Siege of Acre
The crusaders, led by Archbishop Baldwin and sailing directly from Marseilles to Outremer, landed safely at Tyre on 16 September 1190.
|Here for Some Time
into the Fray
Archbishop Baldwin's men joined a foraging party to Caiphus, hoping to find a store of food - supplies are becoming low. Unfortunately, they found no food but plenty of Saracens and had to fight their way back along the banks of the river Belus. Ambushed by more Saracens at the river bridge, Guy of Lusignan, King of Jerusalem, led a charge with five other knights and valiantly cut a swath through the infidels to force a path back to their camp at Acre.

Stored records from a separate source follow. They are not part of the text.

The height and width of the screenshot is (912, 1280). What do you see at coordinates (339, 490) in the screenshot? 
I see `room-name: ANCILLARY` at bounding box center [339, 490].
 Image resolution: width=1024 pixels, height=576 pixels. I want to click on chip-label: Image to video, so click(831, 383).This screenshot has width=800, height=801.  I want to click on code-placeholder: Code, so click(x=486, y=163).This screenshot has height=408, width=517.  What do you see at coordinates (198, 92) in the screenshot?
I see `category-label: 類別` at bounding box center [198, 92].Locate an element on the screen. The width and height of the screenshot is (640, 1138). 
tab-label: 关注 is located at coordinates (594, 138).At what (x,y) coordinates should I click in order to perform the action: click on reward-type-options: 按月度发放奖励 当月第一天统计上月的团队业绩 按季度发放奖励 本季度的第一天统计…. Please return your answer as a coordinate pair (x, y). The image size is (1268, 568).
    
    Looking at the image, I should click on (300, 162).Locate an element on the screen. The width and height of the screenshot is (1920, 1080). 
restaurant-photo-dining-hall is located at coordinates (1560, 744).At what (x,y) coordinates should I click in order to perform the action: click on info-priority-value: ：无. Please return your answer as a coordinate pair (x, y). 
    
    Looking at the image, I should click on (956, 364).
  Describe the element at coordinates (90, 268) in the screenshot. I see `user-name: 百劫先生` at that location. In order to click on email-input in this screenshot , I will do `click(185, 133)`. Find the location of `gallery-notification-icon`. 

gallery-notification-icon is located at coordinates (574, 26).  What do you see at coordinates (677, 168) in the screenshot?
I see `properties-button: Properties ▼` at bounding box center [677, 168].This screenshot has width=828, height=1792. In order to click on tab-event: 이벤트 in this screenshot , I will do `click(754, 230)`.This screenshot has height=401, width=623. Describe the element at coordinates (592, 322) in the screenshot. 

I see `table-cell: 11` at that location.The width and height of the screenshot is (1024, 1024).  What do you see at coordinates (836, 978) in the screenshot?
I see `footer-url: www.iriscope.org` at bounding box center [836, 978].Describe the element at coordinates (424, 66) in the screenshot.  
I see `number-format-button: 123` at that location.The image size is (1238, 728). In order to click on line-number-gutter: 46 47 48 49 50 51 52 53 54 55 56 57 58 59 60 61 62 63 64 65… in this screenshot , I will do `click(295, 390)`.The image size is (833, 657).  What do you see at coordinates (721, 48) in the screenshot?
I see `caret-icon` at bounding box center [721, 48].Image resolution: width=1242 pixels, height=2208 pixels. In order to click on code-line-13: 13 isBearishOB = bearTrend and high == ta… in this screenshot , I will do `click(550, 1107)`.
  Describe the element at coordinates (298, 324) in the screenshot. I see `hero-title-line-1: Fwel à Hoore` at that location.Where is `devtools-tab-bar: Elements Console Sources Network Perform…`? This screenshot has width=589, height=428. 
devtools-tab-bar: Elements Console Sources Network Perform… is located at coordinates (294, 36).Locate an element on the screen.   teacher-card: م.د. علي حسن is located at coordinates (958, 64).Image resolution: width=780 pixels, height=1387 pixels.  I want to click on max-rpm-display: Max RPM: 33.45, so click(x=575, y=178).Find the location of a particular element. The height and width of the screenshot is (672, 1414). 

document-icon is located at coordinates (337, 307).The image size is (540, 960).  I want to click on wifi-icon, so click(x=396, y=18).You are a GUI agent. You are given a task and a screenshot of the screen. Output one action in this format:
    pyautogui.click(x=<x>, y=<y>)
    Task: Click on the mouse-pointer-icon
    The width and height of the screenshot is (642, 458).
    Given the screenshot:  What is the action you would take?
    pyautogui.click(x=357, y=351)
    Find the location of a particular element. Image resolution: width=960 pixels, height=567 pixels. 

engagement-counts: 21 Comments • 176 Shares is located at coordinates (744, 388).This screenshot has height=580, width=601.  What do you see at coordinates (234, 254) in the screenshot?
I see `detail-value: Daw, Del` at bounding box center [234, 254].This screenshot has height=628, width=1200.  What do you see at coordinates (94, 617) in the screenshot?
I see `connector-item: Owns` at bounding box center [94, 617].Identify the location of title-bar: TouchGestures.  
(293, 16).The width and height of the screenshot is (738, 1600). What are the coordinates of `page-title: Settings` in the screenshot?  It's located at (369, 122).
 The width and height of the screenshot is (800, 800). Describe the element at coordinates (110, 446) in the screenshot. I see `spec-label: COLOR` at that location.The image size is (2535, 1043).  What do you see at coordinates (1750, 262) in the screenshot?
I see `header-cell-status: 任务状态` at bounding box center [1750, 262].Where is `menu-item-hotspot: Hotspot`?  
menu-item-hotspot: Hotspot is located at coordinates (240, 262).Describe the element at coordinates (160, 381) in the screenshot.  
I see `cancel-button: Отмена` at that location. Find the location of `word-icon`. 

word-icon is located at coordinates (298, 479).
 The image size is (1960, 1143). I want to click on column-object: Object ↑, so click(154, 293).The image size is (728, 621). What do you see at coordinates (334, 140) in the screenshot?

Food supplies are meagre for both Saracen and crusader. The Saracen defenders, crammed into Acre's small houses and narrow dusty streets, are short of water, half starved and under constant bombardment from the siege machines of the crusaders.
In scorching heat beneath the city walls, the growing numbers of crusaders huddle in trenches, or swelter in their tents amongst their animals, baggage and supplies. Whilst they attack the city, Saladin's army, less than a mile away inland, attack them from their rear.
There is little respite from the flies and diseases where, amid constant dust storms, sand blows everywhere - up noses, in ears, into mouths and eyes, and into the food. With winter looming and fewer ships bringing vital food and provisions into Acre, distress is increasing.
The price of food rapidly rises - a sack of grain costs 20 shillings, a chicken 3 shillings, an egg 12 pence, and beef and mutton cannot be had at any price. Famished men are beginning to eat the meat of horses, and even donkeys and mules.
It is over a year now since King Richard sold everything at home to pay for the crusade - lordships, earldoms, sheriffdoms, castles, towns and even royal manors were sold, every last penny wrung from the kingdom. Even those who took the cross, but changed their minds, had to pay in cash for release from their vow. 'I would sell London if I could find anyone rich enough to buy it,' King Richard had said.
Now everyone asks: 'When are fresh food supplies coming? Where is King Richard and the rest of the army?' Without relief, a harsh winter is ahead for the crusaders at Acre. Suffering from disease and starvation and forced to fight off attacks from their rear from Saladin's forces, they will need all their resilience and courage to sustain them.
They may have been drawn here by a sense of adventure and a valiant holy cause but their only bolster now is their deep sense of sacrifice . . . and a promise of eternal life if they fail.